Friday, May 27, 2011

Accepting the slut

I end up with all kinds of ideas floating around in my head on my way home from work. By the time I get to them in the morning, they're not quite as clear lol. Plus, I haven't had coffee yet, therefor I make no claims as to the sensibility or clarity of this post lol.

So I think it's fair to say that women in general are sluts and queens. Well, bitches too lol, but that's a different post.
I'm pretty good at the queen. If she's overindulged the bitch tends to show more often though. The slut? Not so good with her because I spent a very long time trying to repress her and when I let her out, bad things happened. But that was before Alpha was in charge. Things are a bit different now.
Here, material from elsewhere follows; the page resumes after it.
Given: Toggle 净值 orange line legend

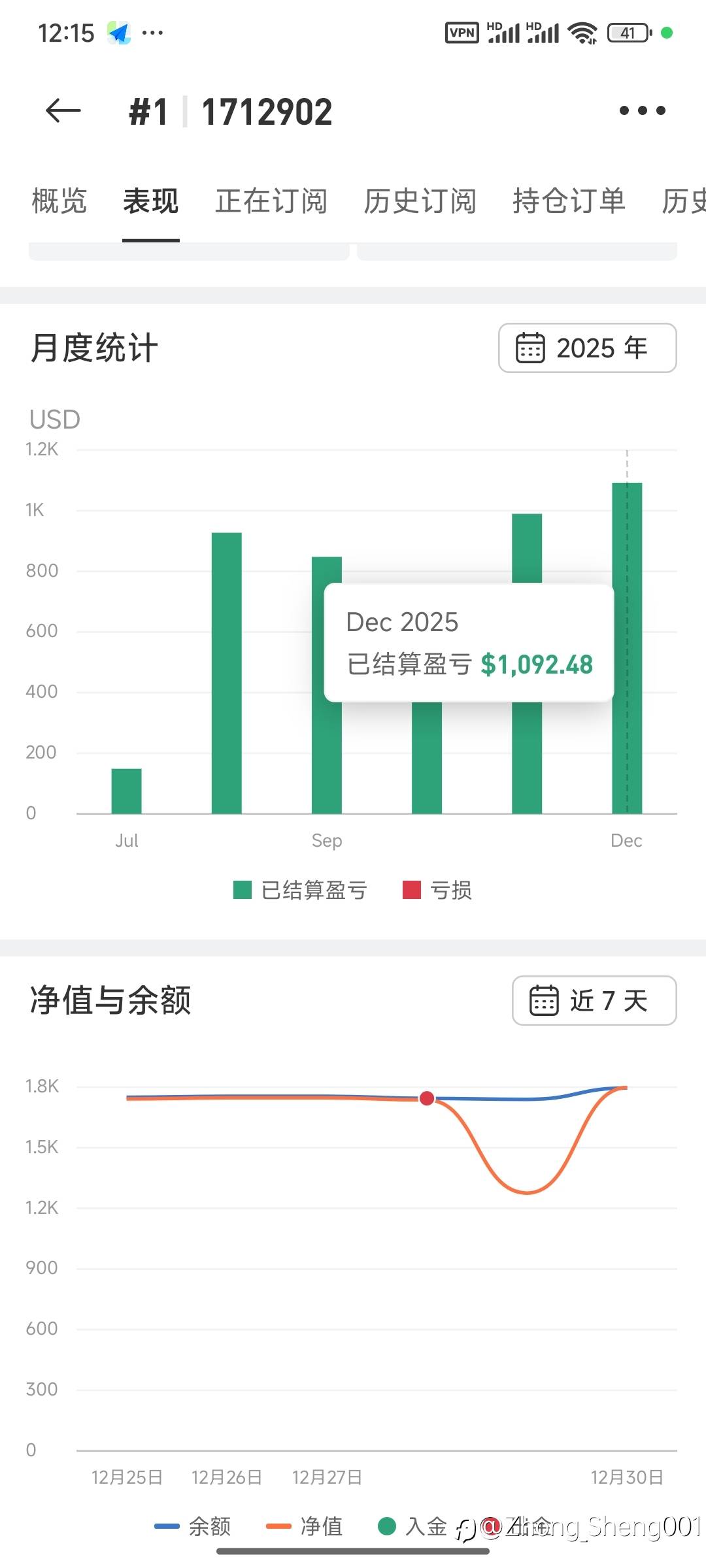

Being His submissive gives me the ability to have certain desires (and, shudder, actually admit them lol), and indulge the slut more, knowing that He's the one ultimately in control of what I do with that part of myself.

Coffee just isn't kicking in like it should...

Anyways, I know a lot of people like to go off on how repressing submission is. The funny thing is, I have found it to be incredibly freeing (remind me of that next time I'm bitching about blowjobs on demand lol). I don't have to repress my sexual thoughts and desires because Alpha knows them and decides if they will be indulged or not. Sanctioned slutness if you will (yes, "slutness isn't a word. But it sounds good, phbt).
He see's who I really am behind all of the walls and day-to-day bullshit--He loves and accepts me anyways.

Back on point. I would have sworn I had one...
Pretending to be all queen or all slut isn't healthy. It represses parts of who I am and being half a person just doesn't work so well. The thing is, when I let out the slut and leave my house, I would swear it's written in black ink on my forehead. It doesn't matter what I'm wearing, it doesn't matter what I'm doing. Sexuality has a way of oozing out whether I like it or not.

So I spent a lot of time keeping the slut locked up. The queen? She can be kind of a bitch. But she's easier to show and accept than the whore is. And it's hard to turn on things you spent years turning off.

The thing is, I'm not happy just being one or the other. I have to be both and in order to do so I have to accept the slut. Which is kind of hard sometimes, because she got me into lots of trouble in the past.

But things are different now. And I'm trying to be more accepting of the slut. Because she's part of who I am. And I don't have a problem admitting it anymore lol.

5 comments:

  1. Submission is freeing, but only with the right person: someone who values you, body, mind and spirit above all else. I love being able to let myself live freely knowing that I have someone protecting me.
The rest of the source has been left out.